### Direction:
Copy these lines out word for word.

Data extracted from a collection:
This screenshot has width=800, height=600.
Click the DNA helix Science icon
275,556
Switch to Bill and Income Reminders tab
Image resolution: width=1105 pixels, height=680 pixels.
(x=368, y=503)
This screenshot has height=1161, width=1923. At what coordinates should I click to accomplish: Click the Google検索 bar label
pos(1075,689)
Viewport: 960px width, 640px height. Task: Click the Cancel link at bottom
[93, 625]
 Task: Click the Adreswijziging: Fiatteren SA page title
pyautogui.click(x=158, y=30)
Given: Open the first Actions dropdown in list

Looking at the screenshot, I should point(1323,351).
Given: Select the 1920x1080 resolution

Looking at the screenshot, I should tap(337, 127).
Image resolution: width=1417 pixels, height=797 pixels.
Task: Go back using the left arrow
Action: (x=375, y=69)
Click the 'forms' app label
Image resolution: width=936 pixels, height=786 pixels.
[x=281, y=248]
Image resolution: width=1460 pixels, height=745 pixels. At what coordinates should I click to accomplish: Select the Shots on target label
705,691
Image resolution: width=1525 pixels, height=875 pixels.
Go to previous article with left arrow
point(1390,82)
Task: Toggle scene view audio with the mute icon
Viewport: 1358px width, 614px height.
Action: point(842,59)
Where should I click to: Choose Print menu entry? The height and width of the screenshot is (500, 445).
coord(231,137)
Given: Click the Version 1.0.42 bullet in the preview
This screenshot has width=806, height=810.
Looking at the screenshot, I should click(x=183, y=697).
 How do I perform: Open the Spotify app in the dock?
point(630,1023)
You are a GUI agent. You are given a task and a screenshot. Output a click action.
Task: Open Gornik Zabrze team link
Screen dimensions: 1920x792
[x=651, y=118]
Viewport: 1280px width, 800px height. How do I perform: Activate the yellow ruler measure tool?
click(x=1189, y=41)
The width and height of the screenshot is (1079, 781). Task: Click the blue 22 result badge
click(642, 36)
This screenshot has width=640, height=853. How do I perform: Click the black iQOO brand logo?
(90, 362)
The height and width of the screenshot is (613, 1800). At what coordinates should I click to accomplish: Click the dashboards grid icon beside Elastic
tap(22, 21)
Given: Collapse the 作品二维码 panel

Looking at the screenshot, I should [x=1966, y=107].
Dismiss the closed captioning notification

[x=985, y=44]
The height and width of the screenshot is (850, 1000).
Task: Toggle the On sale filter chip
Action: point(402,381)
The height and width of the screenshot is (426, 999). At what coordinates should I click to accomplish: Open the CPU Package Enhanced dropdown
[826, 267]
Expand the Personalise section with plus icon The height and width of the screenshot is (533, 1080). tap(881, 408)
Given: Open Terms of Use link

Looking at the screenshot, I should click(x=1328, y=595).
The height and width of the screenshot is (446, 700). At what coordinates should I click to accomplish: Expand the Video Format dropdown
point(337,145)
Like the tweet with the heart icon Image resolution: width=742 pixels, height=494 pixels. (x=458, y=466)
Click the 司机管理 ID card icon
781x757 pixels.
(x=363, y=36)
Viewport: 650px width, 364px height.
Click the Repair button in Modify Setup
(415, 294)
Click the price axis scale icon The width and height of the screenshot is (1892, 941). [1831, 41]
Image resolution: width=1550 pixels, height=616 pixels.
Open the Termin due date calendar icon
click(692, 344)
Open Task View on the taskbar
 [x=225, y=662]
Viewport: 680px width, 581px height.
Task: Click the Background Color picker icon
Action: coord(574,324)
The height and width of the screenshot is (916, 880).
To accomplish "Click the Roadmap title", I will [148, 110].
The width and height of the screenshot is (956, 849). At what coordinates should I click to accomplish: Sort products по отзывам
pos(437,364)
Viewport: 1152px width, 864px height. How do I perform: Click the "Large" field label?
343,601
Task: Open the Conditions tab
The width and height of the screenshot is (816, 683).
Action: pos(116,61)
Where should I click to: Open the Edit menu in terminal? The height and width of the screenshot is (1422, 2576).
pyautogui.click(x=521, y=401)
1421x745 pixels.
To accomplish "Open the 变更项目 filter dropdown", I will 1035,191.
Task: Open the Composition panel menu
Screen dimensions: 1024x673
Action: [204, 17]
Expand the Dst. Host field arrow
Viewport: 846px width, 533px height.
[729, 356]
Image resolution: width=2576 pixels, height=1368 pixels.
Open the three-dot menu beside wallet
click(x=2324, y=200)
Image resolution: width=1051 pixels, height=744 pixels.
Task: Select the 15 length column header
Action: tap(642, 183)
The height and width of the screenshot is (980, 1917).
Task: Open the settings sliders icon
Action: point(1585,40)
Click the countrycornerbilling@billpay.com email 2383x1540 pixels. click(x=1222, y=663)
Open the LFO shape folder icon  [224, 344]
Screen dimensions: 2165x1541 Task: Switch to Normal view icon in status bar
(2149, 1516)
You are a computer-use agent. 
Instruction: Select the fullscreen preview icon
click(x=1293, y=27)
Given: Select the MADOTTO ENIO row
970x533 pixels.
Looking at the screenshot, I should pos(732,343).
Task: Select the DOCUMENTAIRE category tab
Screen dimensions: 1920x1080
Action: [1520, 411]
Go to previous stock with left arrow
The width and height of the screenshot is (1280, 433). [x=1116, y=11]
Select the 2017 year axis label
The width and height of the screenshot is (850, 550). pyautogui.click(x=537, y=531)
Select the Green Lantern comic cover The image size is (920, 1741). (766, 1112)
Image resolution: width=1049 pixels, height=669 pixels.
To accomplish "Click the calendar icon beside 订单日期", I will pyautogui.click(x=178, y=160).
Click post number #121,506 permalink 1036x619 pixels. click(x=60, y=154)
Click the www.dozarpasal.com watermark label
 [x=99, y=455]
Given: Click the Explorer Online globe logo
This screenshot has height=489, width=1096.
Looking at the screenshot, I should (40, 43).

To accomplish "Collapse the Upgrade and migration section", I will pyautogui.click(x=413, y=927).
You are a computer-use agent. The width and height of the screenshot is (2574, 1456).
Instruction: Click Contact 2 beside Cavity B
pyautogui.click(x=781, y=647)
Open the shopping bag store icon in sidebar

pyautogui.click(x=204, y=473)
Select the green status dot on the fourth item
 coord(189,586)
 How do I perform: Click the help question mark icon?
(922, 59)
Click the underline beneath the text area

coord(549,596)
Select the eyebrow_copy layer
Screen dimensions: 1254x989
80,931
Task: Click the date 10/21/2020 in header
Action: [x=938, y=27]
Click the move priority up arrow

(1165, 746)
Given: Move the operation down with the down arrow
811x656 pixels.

### Answer to the task:
This screenshot has width=800, height=600.
Click the DNA helix Science icon
275,556
Switch to Bill and Income Reminders tab
Image resolution: width=1105 pixels, height=680 pixels.
(x=368, y=503)
This screenshot has height=1161, width=1923. At what coordinates should I click to accomplish: Click the Google検索 bar label
pos(1075,689)
Viewport: 960px width, 640px height. Task: Click the Cancel link at bottom
[93, 625]
 Task: Click the Adreswijziging: Fiatteren SA page title
pyautogui.click(x=158, y=30)
Given: Open the first Actions dropdown in list

Looking at the screenshot, I should point(1323,351).
Given: Select the 1920x1080 resolution

Looking at the screenshot, I should tap(337, 127).
Image resolution: width=1417 pixels, height=797 pixels.
Task: Go back using the left arrow
Action: (x=375, y=69)
Click the 'forms' app label
Image resolution: width=936 pixels, height=786 pixels.
[x=281, y=248]
Image resolution: width=1460 pixels, height=745 pixels. At what coordinates should I click to accomplish: Select the Shots on target label
705,691
Image resolution: width=1525 pixels, height=875 pixels.
Go to previous article with left arrow
point(1390,82)
Task: Toggle scene view audio with the mute icon
Viewport: 1358px width, 614px height.
Action: point(842,59)
Where should I click to: Choose Print menu entry? The height and width of the screenshot is (500, 445).
coord(231,137)
Given: Click the Version 1.0.42 bullet in the preview
This screenshot has width=806, height=810.
Looking at the screenshot, I should click(x=183, y=697).
 How do I perform: Open the Spotify app in the dock?
point(630,1023)
You are a GUI agent. You are given a task and a screenshot. Output a click action.
Task: Open Gornik Zabrze team link
Screen dimensions: 1920x792
[x=651, y=118]
Viewport: 1280px width, 800px height. How do I perform: Activate the yellow ruler measure tool?
click(x=1189, y=41)
The width and height of the screenshot is (1079, 781). Task: Click the blue 22 result badge
click(642, 36)
This screenshot has width=640, height=853. How do I perform: Click the black iQOO brand logo?
(90, 362)
The height and width of the screenshot is (613, 1800). At what coordinates should I click to accomplish: Click the dashboards grid icon beside Elastic
tap(22, 21)
Given: Collapse the 作品二维码 panel

Looking at the screenshot, I should [x=1966, y=107].
Dismiss the closed captioning notification

[x=985, y=44]
The height and width of the screenshot is (850, 1000).
Task: Toggle the On sale filter chip
Action: point(402,381)
The height and width of the screenshot is (426, 999). At what coordinates should I click to accomplish: Open the CPU Package Enhanced dropdown
[826, 267]
Expand the Personalise section with plus icon The height and width of the screenshot is (533, 1080). tap(881, 408)
Given: Open Terms of Use link

Looking at the screenshot, I should click(x=1328, y=595).
The height and width of the screenshot is (446, 700). At what coordinates should I click to accomplish: Expand the Video Format dropdown
point(337,145)
Like the tweet with the heart icon Image resolution: width=742 pixels, height=494 pixels. (x=458, y=466)
Click the 司机管理 ID card icon
781x757 pixels.
(x=363, y=36)
Viewport: 650px width, 364px height.
Click the Repair button in Modify Setup
(415, 294)
Click the price axis scale icon The width and height of the screenshot is (1892, 941). [1831, 41]
Image resolution: width=1550 pixels, height=616 pixels.
Open the Termin due date calendar icon
click(692, 344)
Open Task View on the taskbar
 [x=225, y=662]
Viewport: 680px width, 581px height.
Task: Click the Background Color picker icon
Action: coord(574,324)
The height and width of the screenshot is (916, 880).
To accomplish "Click the Roadmap title", I will [148, 110].
The width and height of the screenshot is (956, 849). At what coordinates should I click to accomplish: Sort products по отзывам
pos(437,364)
Viewport: 1152px width, 864px height. How do I perform: Click the "Large" field label?
343,601
Task: Open the Conditions tab
The width and height of the screenshot is (816, 683).
Action: pos(116,61)
Where should I click to: Open the Edit menu in terminal? The height and width of the screenshot is (1422, 2576).
pyautogui.click(x=521, y=401)
1421x745 pixels.
To accomplish "Open the 变更项目 filter dropdown", I will 1035,191.
Task: Open the Composition panel menu
Screen dimensions: 1024x673
Action: [204, 17]
Expand the Dst. Host field arrow
Viewport: 846px width, 533px height.
[729, 356]
Image resolution: width=2576 pixels, height=1368 pixels.
Open the three-dot menu beside wallet
click(x=2324, y=200)
Image resolution: width=1051 pixels, height=744 pixels.
Task: Select the 15 length column header
Action: tap(642, 183)
The height and width of the screenshot is (980, 1917).
Task: Open the settings sliders icon
Action: point(1585,40)
Click the countrycornerbilling@billpay.com email 2383x1540 pixels. click(x=1222, y=663)
Open the LFO shape folder icon  [224, 344]
Screen dimensions: 2165x1541 Task: Switch to Normal view icon in status bar
(2149, 1516)
You are a computer-use agent. 
Instruction: Select the fullscreen preview icon
click(x=1293, y=27)
Given: Select the MADOTTO ENIO row
970x533 pixels.
Looking at the screenshot, I should pos(732,343).
Task: Select the DOCUMENTAIRE category tab
Screen dimensions: 1920x1080
Action: [1520, 411]
Go to previous stock with left arrow
The width and height of the screenshot is (1280, 433). [x=1116, y=11]
Select the 2017 year axis label
The width and height of the screenshot is (850, 550). pyautogui.click(x=537, y=531)
Select the Green Lantern comic cover The image size is (920, 1741). (766, 1112)
Image resolution: width=1049 pixels, height=669 pixels.
To accomplish "Click the calendar icon beside 订单日期", I will pyautogui.click(x=178, y=160).
Click post number #121,506 permalink 1036x619 pixels. click(x=60, y=154)
Click the www.dozarpasal.com watermark label
 [x=99, y=455]
Given: Click the Explorer Online globe logo
This screenshot has height=489, width=1096.
Looking at the screenshot, I should (40, 43).

To accomplish "Collapse the Upgrade and migration section", I will pyautogui.click(x=413, y=927).
You are a computer-use agent. The width and height of the screenshot is (2574, 1456).
Instruction: Click Contact 2 beside Cavity B
pyautogui.click(x=781, y=647)
Open the shopping bag store icon in sidebar

pyautogui.click(x=204, y=473)
Select the green status dot on the fourth item
 coord(189,586)
 How do I perform: Click the help question mark icon?
(922, 59)
Click the underline beneath the text area

coord(549,596)
Select the eyebrow_copy layer
Screen dimensions: 1254x989
80,931
Task: Click the date 10/21/2020 in header
Action: [x=938, y=27]
Click the move priority up arrow

(1165, 746)
Given: Move the operation down with the down arrow
811x656 pixels.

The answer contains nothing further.